Problem details: Return every entry from the listing below unaltered.
----
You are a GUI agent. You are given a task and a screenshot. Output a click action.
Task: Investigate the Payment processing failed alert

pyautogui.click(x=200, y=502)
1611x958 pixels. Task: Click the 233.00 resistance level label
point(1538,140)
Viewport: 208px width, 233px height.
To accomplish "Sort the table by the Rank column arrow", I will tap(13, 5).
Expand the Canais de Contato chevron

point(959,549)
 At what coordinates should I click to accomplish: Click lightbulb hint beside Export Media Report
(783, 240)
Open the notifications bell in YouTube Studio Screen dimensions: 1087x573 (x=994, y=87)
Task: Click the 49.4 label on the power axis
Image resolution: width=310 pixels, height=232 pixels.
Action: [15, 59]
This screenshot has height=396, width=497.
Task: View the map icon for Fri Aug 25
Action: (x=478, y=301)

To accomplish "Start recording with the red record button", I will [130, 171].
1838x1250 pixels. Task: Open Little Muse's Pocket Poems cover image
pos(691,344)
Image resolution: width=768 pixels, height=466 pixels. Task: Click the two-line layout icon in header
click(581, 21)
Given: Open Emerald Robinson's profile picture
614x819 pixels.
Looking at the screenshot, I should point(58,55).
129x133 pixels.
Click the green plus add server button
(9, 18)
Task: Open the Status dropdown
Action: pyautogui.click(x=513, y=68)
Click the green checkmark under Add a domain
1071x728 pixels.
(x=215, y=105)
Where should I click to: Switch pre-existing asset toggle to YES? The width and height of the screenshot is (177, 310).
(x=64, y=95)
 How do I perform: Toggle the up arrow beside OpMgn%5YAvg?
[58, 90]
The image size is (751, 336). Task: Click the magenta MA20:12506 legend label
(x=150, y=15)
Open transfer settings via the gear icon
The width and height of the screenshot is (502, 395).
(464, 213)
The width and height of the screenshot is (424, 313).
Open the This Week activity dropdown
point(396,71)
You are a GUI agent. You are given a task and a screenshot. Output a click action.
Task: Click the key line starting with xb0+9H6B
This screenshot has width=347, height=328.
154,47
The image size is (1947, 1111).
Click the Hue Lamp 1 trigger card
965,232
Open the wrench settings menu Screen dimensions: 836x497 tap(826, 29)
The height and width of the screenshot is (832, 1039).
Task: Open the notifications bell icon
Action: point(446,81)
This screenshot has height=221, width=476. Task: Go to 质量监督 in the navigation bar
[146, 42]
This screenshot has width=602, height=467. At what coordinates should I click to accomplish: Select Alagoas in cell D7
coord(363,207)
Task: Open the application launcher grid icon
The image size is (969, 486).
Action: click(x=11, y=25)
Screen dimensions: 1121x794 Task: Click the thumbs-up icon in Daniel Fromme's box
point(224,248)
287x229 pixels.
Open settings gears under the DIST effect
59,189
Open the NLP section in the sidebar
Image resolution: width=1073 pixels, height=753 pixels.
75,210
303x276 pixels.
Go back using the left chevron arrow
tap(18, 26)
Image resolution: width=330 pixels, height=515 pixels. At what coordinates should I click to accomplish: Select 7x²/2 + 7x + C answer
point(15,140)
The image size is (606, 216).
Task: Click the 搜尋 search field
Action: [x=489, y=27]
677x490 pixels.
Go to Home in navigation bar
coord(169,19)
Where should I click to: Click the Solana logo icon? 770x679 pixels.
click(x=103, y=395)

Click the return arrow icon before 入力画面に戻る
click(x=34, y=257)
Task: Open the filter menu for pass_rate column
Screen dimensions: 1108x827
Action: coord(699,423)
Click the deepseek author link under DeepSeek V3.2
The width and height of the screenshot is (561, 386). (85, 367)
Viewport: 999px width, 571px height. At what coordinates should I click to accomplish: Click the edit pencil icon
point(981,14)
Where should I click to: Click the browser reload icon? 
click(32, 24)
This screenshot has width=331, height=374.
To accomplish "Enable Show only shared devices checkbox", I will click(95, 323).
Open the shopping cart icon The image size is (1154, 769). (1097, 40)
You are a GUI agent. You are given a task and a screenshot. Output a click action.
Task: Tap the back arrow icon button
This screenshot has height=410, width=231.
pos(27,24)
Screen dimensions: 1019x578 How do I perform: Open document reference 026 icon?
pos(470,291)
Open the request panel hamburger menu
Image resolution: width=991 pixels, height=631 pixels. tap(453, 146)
----
Answer for this exercise:
You are a GUI agent. You are given a task and a screenshot. Output a click action.
Task: Investigate the Payment processing failed alert

pyautogui.click(x=200, y=502)
1611x958 pixels. Task: Click the 233.00 resistance level label
point(1538,140)
Viewport: 208px width, 233px height.
To accomplish "Sort the table by the Rank column arrow", I will tap(13, 5).
Expand the Canais de Contato chevron

point(959,549)
 At what coordinates should I click to accomplish: Click lightbulb hint beside Export Media Report
(783, 240)
Open the notifications bell in YouTube Studio Screen dimensions: 1087x573 (x=994, y=87)
Task: Click the 49.4 label on the power axis
Image resolution: width=310 pixels, height=232 pixels.
Action: [15, 59]
This screenshot has height=396, width=497.
Task: View the map icon for Fri Aug 25
Action: (x=478, y=301)

To accomplish "Start recording with the red record button", I will [130, 171].
1838x1250 pixels. Task: Open Little Muse's Pocket Poems cover image
pos(691,344)
Image resolution: width=768 pixels, height=466 pixels. Task: Click the two-line layout icon in header
click(581, 21)
Given: Open Emerald Robinson's profile picture
614x819 pixels.
Looking at the screenshot, I should point(58,55).
129x133 pixels.
Click the green plus add server button
(9, 18)
Task: Open the Status dropdown
Action: pyautogui.click(x=513, y=68)
Click the green checkmark under Add a domain
1071x728 pixels.
(x=215, y=105)
Where should I click to: Switch pre-existing asset toggle to YES? The width and height of the screenshot is (177, 310).
(x=64, y=95)
 How do I perform: Toggle the up arrow beside OpMgn%5YAvg?
[58, 90]
The image size is (751, 336). Task: Click the magenta MA20:12506 legend label
(x=150, y=15)
Open transfer settings via the gear icon
The width and height of the screenshot is (502, 395).
(464, 213)
The width and height of the screenshot is (424, 313).
Open the This Week activity dropdown
point(396,71)
You are a GUI agent. You are given a task and a screenshot. Output a click action.
Task: Click the key line starting with xb0+9H6B
This screenshot has width=347, height=328.
154,47
The image size is (1947, 1111).
Click the Hue Lamp 1 trigger card
965,232
Open the wrench settings menu Screen dimensions: 836x497 tap(826, 29)
The height and width of the screenshot is (832, 1039).
Task: Open the notifications bell icon
Action: point(446,81)
This screenshot has height=221, width=476. Task: Go to 质量监督 in the navigation bar
[146, 42]
This screenshot has width=602, height=467. At what coordinates should I click to accomplish: Select Alagoas in cell D7
coord(363,207)
Task: Open the application launcher grid icon
The image size is (969, 486).
Action: click(x=11, y=25)
Screen dimensions: 1121x794 Task: Click the thumbs-up icon in Daniel Fromme's box
point(224,248)
287x229 pixels.
Open settings gears under the DIST effect
59,189
Open the NLP section in the sidebar
Image resolution: width=1073 pixels, height=753 pixels.
75,210
303x276 pixels.
Go back using the left chevron arrow
tap(18, 26)
Image resolution: width=330 pixels, height=515 pixels. At what coordinates should I click to accomplish: Select 7x²/2 + 7x + C answer
point(15,140)
The image size is (606, 216).
Task: Click the 搜尋 search field
Action: [x=489, y=27]
677x490 pixels.
Go to Home in navigation bar
coord(169,19)
Where should I click to: Click the Solana logo icon? 770x679 pixels.
click(x=103, y=395)

Click the return arrow icon before 入力画面に戻る
click(x=34, y=257)
Task: Open the filter menu for pass_rate column
Screen dimensions: 1108x827
Action: coord(699,423)
Click the deepseek author link under DeepSeek V3.2
The width and height of the screenshot is (561, 386). (85, 367)
Viewport: 999px width, 571px height. At what coordinates should I click to accomplish: Click the edit pencil icon
point(981,14)
Where should I click to: Click the browser reload icon? 
click(32, 24)
This screenshot has width=331, height=374.
To accomplish "Enable Show only shared devices checkbox", I will click(95, 323).
Open the shopping cart icon The image size is (1154, 769). (1097, 40)
You are a GUI agent. You are given a task and a screenshot. Output a click action.
Task: Tap the back arrow icon button
This screenshot has height=410, width=231.
pos(27,24)
Screen dimensions: 1019x578 How do I perform: Open document reference 026 icon?
pos(470,291)
Open the request panel hamburger menu
Image resolution: width=991 pixels, height=631 pixels. tap(453, 146)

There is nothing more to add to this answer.